• **Exercise directions**:
Rewrite all the records below, replacing each occurrence of "Find the location of" with "Locate" and leaving everything else unchanged.

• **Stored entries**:
+===+
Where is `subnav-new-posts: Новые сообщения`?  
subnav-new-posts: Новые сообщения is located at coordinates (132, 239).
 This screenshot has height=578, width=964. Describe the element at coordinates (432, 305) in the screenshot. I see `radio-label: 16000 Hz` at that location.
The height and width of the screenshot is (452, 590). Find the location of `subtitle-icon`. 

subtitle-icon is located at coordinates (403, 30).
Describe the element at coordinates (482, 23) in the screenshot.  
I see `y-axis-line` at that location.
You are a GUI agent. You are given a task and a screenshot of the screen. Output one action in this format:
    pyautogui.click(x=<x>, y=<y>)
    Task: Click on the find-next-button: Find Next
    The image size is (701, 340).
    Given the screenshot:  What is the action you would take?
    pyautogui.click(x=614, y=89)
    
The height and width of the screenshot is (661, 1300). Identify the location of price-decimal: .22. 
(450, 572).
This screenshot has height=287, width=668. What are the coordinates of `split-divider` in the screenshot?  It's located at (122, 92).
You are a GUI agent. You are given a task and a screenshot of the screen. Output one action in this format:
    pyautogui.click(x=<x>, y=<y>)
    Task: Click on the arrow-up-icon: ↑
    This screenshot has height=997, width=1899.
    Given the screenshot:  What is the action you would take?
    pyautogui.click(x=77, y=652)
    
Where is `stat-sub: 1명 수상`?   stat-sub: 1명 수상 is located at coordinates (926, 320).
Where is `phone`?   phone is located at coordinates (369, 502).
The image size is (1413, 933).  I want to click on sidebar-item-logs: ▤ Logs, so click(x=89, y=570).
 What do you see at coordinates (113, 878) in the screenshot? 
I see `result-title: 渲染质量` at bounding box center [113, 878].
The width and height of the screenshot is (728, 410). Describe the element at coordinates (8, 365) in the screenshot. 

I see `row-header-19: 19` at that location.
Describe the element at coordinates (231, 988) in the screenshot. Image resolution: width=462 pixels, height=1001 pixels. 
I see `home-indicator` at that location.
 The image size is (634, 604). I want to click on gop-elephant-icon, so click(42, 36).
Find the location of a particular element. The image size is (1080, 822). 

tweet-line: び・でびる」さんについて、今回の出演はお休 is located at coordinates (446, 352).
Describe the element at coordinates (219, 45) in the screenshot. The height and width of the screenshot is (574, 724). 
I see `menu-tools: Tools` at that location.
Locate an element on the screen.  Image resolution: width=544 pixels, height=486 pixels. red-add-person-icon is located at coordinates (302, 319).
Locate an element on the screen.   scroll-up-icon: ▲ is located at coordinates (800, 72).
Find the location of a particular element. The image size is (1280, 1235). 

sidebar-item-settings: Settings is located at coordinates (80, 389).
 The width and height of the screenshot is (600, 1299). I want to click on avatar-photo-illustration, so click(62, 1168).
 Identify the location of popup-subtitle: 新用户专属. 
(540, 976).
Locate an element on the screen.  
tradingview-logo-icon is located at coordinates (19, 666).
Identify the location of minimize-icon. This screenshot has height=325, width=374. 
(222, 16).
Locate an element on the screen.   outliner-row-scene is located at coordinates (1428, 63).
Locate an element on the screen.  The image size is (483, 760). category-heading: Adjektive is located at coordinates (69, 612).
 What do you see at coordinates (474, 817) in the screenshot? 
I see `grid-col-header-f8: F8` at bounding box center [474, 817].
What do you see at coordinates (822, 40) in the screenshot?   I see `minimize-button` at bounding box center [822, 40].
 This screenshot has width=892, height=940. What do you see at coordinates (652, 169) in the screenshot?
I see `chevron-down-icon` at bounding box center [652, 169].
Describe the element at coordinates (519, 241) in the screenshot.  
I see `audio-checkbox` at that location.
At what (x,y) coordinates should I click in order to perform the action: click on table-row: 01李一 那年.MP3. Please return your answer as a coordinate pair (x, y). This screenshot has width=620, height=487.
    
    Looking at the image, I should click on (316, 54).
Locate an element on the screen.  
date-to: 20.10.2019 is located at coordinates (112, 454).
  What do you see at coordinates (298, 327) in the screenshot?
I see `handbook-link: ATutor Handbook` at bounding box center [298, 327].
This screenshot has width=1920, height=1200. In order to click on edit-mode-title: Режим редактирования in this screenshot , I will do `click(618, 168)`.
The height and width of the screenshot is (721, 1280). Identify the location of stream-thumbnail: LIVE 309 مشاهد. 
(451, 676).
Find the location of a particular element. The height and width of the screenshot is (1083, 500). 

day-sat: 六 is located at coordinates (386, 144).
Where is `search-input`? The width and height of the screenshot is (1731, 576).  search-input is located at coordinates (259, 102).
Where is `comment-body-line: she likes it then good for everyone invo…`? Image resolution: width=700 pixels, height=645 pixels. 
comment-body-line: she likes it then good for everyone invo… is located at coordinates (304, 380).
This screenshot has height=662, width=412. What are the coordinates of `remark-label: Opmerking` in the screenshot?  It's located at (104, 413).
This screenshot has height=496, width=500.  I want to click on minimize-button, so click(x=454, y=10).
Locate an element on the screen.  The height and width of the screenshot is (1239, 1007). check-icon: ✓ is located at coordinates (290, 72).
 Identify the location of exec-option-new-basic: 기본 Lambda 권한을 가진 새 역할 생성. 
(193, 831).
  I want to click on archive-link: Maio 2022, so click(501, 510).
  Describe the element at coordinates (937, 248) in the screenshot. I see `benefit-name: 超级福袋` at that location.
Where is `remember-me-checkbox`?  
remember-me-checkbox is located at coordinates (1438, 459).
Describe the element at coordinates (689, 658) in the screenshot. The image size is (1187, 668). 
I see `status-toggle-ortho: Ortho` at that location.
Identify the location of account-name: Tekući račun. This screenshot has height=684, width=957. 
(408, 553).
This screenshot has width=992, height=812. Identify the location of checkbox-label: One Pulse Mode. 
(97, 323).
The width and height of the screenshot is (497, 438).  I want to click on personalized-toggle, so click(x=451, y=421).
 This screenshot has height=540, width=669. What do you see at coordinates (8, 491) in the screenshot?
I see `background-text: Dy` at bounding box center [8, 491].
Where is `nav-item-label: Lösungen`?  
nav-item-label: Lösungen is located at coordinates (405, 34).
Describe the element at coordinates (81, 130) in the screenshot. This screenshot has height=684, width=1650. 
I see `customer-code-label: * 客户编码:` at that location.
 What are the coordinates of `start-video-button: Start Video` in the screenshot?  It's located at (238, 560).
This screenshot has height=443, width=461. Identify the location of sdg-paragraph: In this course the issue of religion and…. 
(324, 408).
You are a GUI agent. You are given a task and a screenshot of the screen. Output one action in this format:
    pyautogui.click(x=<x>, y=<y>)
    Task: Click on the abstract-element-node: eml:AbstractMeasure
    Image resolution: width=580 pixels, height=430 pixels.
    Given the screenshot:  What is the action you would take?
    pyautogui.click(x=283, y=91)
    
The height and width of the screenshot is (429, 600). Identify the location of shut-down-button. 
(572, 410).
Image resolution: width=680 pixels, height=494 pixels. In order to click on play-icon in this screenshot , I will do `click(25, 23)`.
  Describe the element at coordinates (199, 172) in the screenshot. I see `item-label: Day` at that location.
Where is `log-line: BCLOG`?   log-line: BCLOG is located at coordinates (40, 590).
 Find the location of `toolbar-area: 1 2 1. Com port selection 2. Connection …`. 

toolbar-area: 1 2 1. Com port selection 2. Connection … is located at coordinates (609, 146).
+===+
• **Task solution**:
Where is `subnav-new-posts: Новые сообщения`?  
subnav-new-posts: Новые сообщения is located at coordinates (132, 239).
 This screenshot has height=578, width=964. Describe the element at coordinates (432, 305) in the screenshot. I see `radio-label: 16000 Hz` at that location.
The height and width of the screenshot is (452, 590). Locate `subtitle-icon`. 

subtitle-icon is located at coordinates (403, 30).
Describe the element at coordinates (482, 23) in the screenshot.  
I see `y-axis-line` at that location.
You are a GUI agent. You are given a task and a screenshot of the screen. Output one action in this format:
    pyautogui.click(x=<x>, y=<y>)
    Task: Click on the find-next-button: Find Next
    The image size is (701, 340).
    Given the screenshot:  What is the action you would take?
    pyautogui.click(x=614, y=89)
    
The height and width of the screenshot is (661, 1300). Identify the location of price-decimal: .22. 
(450, 572).
This screenshot has height=287, width=668. What are the coordinates of `split-divider` in the screenshot?  It's located at (122, 92).
You are a GUI agent. You are given a task and a screenshot of the screen. Output one action in this format:
    pyautogui.click(x=<x>, y=<y>)
    Task: Click on the arrow-up-icon: ↑
    This screenshot has height=997, width=1899.
    Given the screenshot:  What is the action you would take?
    pyautogui.click(x=77, y=652)
    
Where is `stat-sub: 1명 수상`?   stat-sub: 1명 수상 is located at coordinates (926, 320).
Where is `phone`?   phone is located at coordinates (369, 502).
The image size is (1413, 933).  I want to click on sidebar-item-logs: ▤ Logs, so click(x=89, y=570).
 What do you see at coordinates (113, 878) in the screenshot? 
I see `result-title: 渲染质量` at bounding box center [113, 878].
The width and height of the screenshot is (728, 410). Describe the element at coordinates (8, 365) in the screenshot. 

I see `row-header-19: 19` at that location.
Describe the element at coordinates (231, 988) in the screenshot. Image resolution: width=462 pixels, height=1001 pixels. 
I see `home-indicator` at that location.
 The image size is (634, 604). I want to click on gop-elephant-icon, so click(42, 36).
Locate a particular element. The image size is (1080, 822). 

tweet-line: び・でびる」さんについて、今回の出演はお休 is located at coordinates (446, 352).
Describe the element at coordinates (219, 45) in the screenshot. The height and width of the screenshot is (574, 724). 
I see `menu-tools: Tools` at that location.
Locate an element on the screen.  Image resolution: width=544 pixels, height=486 pixels. red-add-person-icon is located at coordinates (302, 319).
Locate an element on the screen.   scroll-up-icon: ▲ is located at coordinates (800, 72).
Locate a particular element. The image size is (1280, 1235). 

sidebar-item-settings: Settings is located at coordinates (80, 389).
 The width and height of the screenshot is (600, 1299). I want to click on avatar-photo-illustration, so click(62, 1168).
 Identify the location of popup-subtitle: 新用户专属. 
(540, 976).
Locate an element on the screen.  
tradingview-logo-icon is located at coordinates (19, 666).
Identify the location of minimize-icon. This screenshot has height=325, width=374. 
(222, 16).
Locate an element on the screen.   outliner-row-scene is located at coordinates (1428, 63).
Locate an element on the screen.  The image size is (483, 760). category-heading: Adjektive is located at coordinates (69, 612).
 What do you see at coordinates (474, 817) in the screenshot? 
I see `grid-col-header-f8: F8` at bounding box center [474, 817].
What do you see at coordinates (822, 40) in the screenshot?   I see `minimize-button` at bounding box center [822, 40].
 This screenshot has width=892, height=940. What do you see at coordinates (652, 169) in the screenshot?
I see `chevron-down-icon` at bounding box center [652, 169].
Describe the element at coordinates (519, 241) in the screenshot.  
I see `audio-checkbox` at that location.
At what (x,y) coordinates should I click in order to perform the action: click on table-row: 01李一 那年.MP3. Please return your answer as a coordinate pair (x, y). This screenshot has width=620, height=487.
    
    Looking at the image, I should click on (316, 54).
Locate an element on the screen.  
date-to: 20.10.2019 is located at coordinates (112, 454).
  What do you see at coordinates (298, 327) in the screenshot?
I see `handbook-link: ATutor Handbook` at bounding box center [298, 327].
This screenshot has width=1920, height=1200. In order to click on edit-mode-title: Режим редактирования in this screenshot , I will do `click(618, 168)`.
The height and width of the screenshot is (721, 1280). Identify the location of stream-thumbnail: LIVE 309 مشاهد. 
(451, 676).
Locate a particular element. The height and width of the screenshot is (1083, 500). 

day-sat: 六 is located at coordinates (386, 144).
Where is `search-input`? The width and height of the screenshot is (1731, 576).  search-input is located at coordinates (259, 102).
Where is `comment-body-line: she likes it then good for everyone invo…`? Image resolution: width=700 pixels, height=645 pixels. 
comment-body-line: she likes it then good for everyone invo… is located at coordinates (304, 380).
This screenshot has height=662, width=412. What are the coordinates of `remark-label: Opmerking` in the screenshot?  It's located at (104, 413).
This screenshot has height=496, width=500.  I want to click on minimize-button, so click(x=454, y=10).
Locate an element on the screen.  The height and width of the screenshot is (1239, 1007). check-icon: ✓ is located at coordinates (290, 72).
 Identify the location of exec-option-new-basic: 기본 Lambda 권한을 가진 새 역할 생성. 
(193, 831).
  I want to click on archive-link: Maio 2022, so click(501, 510).
  Describe the element at coordinates (937, 248) in the screenshot. I see `benefit-name: 超级福袋` at that location.
Where is `remember-me-checkbox`?  
remember-me-checkbox is located at coordinates (1438, 459).
Describe the element at coordinates (689, 658) in the screenshot. The image size is (1187, 668). 
I see `status-toggle-ortho: Ortho` at that location.
Identify the location of account-name: Tekući račun. This screenshot has height=684, width=957. 
(408, 553).
This screenshot has width=992, height=812. Identify the location of checkbox-label: One Pulse Mode. 
(97, 323).
The width and height of the screenshot is (497, 438).  I want to click on personalized-toggle, so click(x=451, y=421).
 This screenshot has height=540, width=669. What do you see at coordinates (8, 491) in the screenshot?
I see `background-text: Dy` at bounding box center [8, 491].
Where is `nav-item-label: Lösungen`?  
nav-item-label: Lösungen is located at coordinates (405, 34).
Describe the element at coordinates (81, 130) in the screenshot. This screenshot has height=684, width=1650. 
I see `customer-code-label: * 客户编码:` at that location.
 What are the coordinates of `start-video-button: Start Video` in the screenshot?  It's located at (238, 560).
This screenshot has height=443, width=461. Identify the location of sdg-paragraph: In this course the issue of religion and…. 
(324, 408).
You are a GUI agent. You are given a task and a screenshot of the screen. Output one action in this format:
    pyautogui.click(x=<x>, y=<y>)
    Task: Click on the abstract-element-node: eml:AbstractMeasure
    Image resolution: width=580 pixels, height=430 pixels.
    Given the screenshot:  What is the action you would take?
    pyautogui.click(x=283, y=91)
    
The height and width of the screenshot is (429, 600). Identify the location of shut-down-button. 
(572, 410).
Image resolution: width=680 pixels, height=494 pixels. In order to click on play-icon in this screenshot , I will do `click(25, 23)`.
  Describe the element at coordinates (199, 172) in the screenshot. I see `item-label: Day` at that location.
Where is `log-line: BCLOG`?   log-line: BCLOG is located at coordinates (40, 590).
 Locate `toolbar-area: 1 2 1. Com port selection 2. Connection …`. 

toolbar-area: 1 2 1. Com port selection 2. Connection … is located at coordinates (609, 146).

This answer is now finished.